You will need to set up a super-user in a valid NMS Organization in order to use the NMS. See "NMS Multitenancy" to complete this step.
You also should have completed all the steps in "Access Gateway Setup (On Bare Metal)". For this part, we strongly recommend that you SSH into the AGW box from a host machine instead of using the AGW directly.
In this latest version, Magma Access Gateway no longer has a hardwired default Access Point Name (APN). Therefore, each UE must have a subscription profile that includes at least one APN to be able to attach to the network. Please follow the instructions in "APN Configuration".
Access Gateway Configuration
First, copy the root CA for your Orchestrator deployment into your AGW:
HOST$ scp rootCA.pem magma@10.0.2.1:~
HOST$ ssh magma@10.0.2.1
AGW$ sudo mkdir -p /var/opt/magma/tmp/certs/
AGW$ sudo mv rootCA.pem /var/opt/magma/tmp/certs/rootCA.pem
Then, point your AGW to your Orchestrator:
AGW$ sudo mkdir -p /var/opt/magma/configs
AGW$ cd /var/opt/magma/configs
AGW$ sudo vi control_proxy.yml
Put the following contents into the file:
cloud_address: controller.yourdomain.com
cloud_port: 443
bootstrap_address: bootstrapper-controller.yourdomain.com
bootstrap_port: 443
fluentd_address: fluentd.yourdomain.com
fluentd_port: 24224
rootca_cert: /var/opt/magma/tmp/certs/rootCA.pem
Then restart your services to pick up the config changes:
AGW$ sudo service magma@* stop
AGW$ sudo service magma@magmad restart
Creating and Configuring Your Network
Navigate to your NMS instance, https://your-org.nms.yourdomain.com, and log in with the superuser credentials you provisioned for this organization. If this is a fresh Orchestrator install, you will be prompted to create your first network. Otherwise, select "Create Network" from the network selection icon at the bottom of the left sidebar.
Fill out the network creation modal with the parameters that you want. There are 3 steps in the modal window, but the network will be created after you hit "Save and Continue" on the first screen, so you can exit the modal and reconfigure the network later after that.
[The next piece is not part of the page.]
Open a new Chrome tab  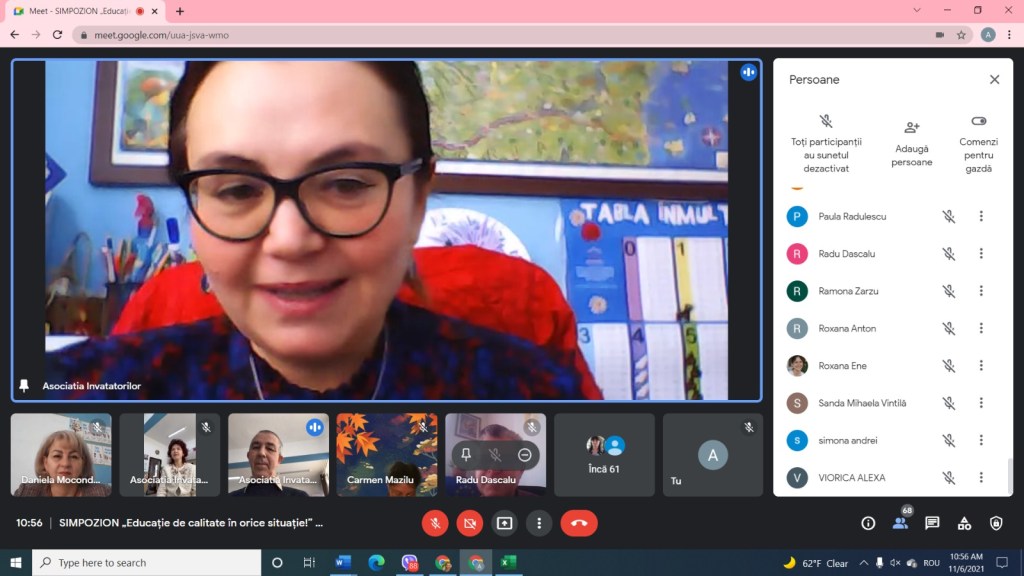(x=180, y=11)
Registering and Configuring Your Access Gateway
You need to grab the hardware secrets off your AGW:
AGW$ show_gateway_info.py
Hardware ID:
------------
1576b8e7-91a0-4e8d-b19f-d06421ad72b4
Challenge Key:
-----------
MHYwEAYHKoZIzj0CAQYFK4EEACIDYgAECMB9zEbAlLDQLq1K8tgCLO8Kie5IloU4QuAXEjtR19jt0KTkRzTYcBK1XwA+C6ALVKFWtlxQfrPpwOwLE7GFkZv1i7Lzc6dpqLnufSlvE/Xlq4n5K877tIuNac3U/8un
Navigate to "Equipment" on the NMS via the left navigation bar, hit "Add Gateway" on the upper right, and fill out the multi-step modal form. Use the secrets from above for the "Hardware UUID" and "Challenge Key" fields.
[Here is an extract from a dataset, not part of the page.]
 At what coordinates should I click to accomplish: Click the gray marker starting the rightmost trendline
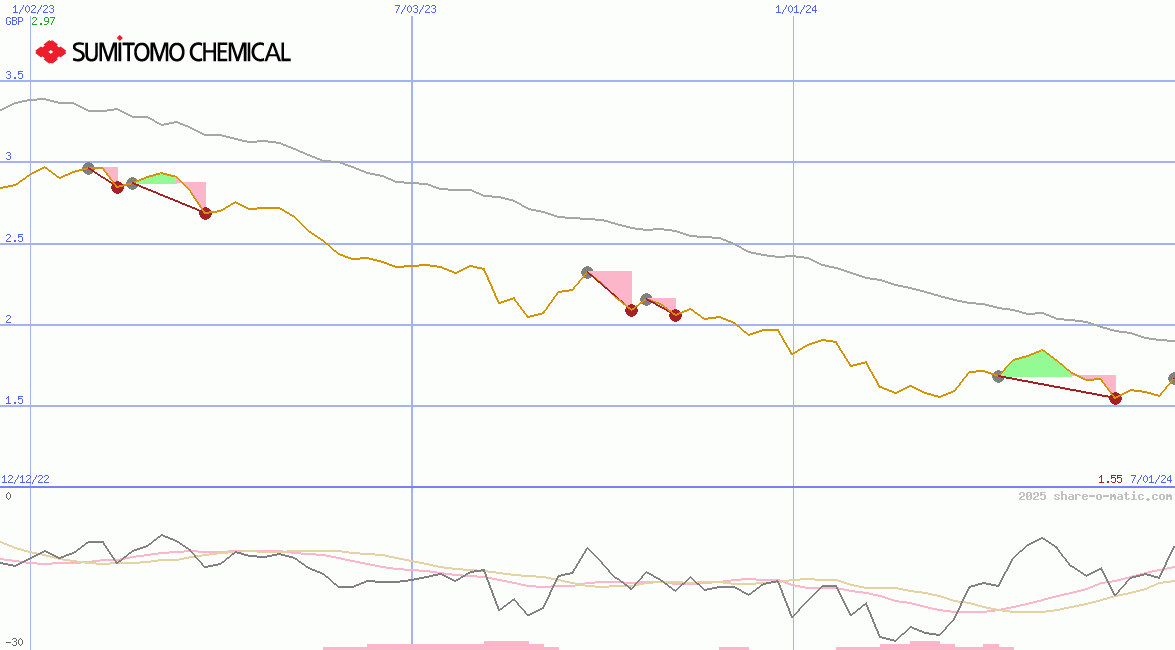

For now, you won't have any eNodeB's to select in the eNodeB dropdown under the "Ran" tab. This is OK, we'll get back to this in a later step.
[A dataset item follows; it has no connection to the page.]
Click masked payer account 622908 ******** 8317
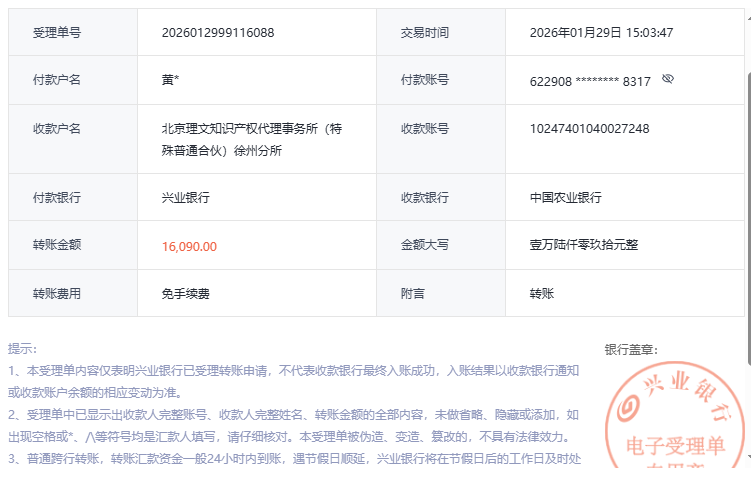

At this point, you can validate the connection between your AGW and Orchestrator:
AGW$ journalctl -u magma@magmad -f
# Look for the following logs
# INFO:root:Checkin Successful!
# INFO:root:[SyncRPC] Got heartBeat from cloud
# INFO:root:Processing config update gateway_id
If everything looks OK, you can move on to configuring your eNodeB.